John and I keep a small bottle of truffle oil in the cupboard. We drizzle it on these eggs for an extra-special finish. Try it some time[. The eggs are pretty tasty as-is, too. The recipe easily adjusts, as do the potatoes and the toast in this meal, to feed 1 or more. Enjoy.]

Total Time:
18 min
10 min
8 min

4 servings

  • 12 eggs, beaten
  • 4 ounces garlic and herb cheese (such as Boursin or Alouette) or, cream cheese, cut or crumbled into small pieces
  • 3 tablespoons chives, chopped -- about 12 blades
  • Salt and black pepper
  • A few drops hot sauce
  • 2 tablespoons butter or extra-virgin olive oil
  • 4 plum or Roma tomatoes, sliced lengthwise
  • Smoked salmon, sliced ham or salami, chopped -- optional additions for the eggs
  • Toast:
  • 8 slices white, wheat, soft sliced Italian or whole grain bread
  • 2 large cloves garlic, cracked away from skin
  • 4 tablespoons softened salted butter
  • Whisk eggs with cheese and chives and season with salt and pepper and a few drops hot sauce.
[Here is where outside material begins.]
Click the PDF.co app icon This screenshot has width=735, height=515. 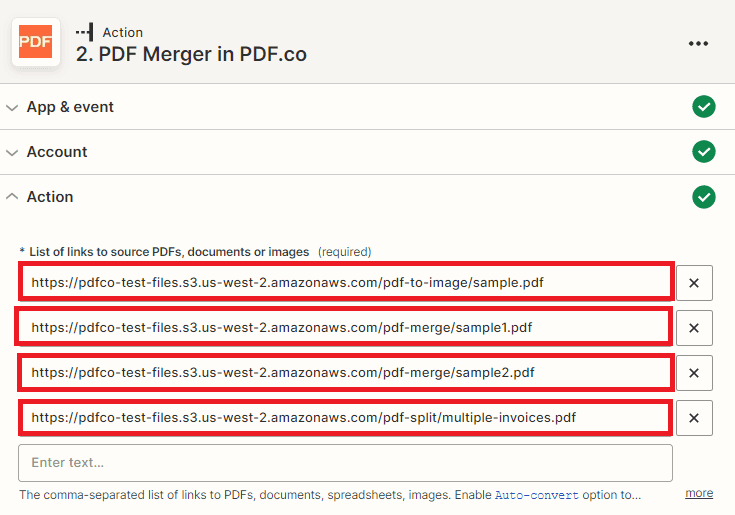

Preheat a large nonstick skillet over medium heat. Add butter or extra-virgin olive oil to the pan. Heat butter or oil, then add eggs. Add the optional addition, if desired, at this point. Scramble to desired consistency and serve with a sliced plum tomato per person, seasoned with salt and pepper, alongside the eggs. Pass garlic toast at table: rub hot toast with cracked garlic, then butter as usual.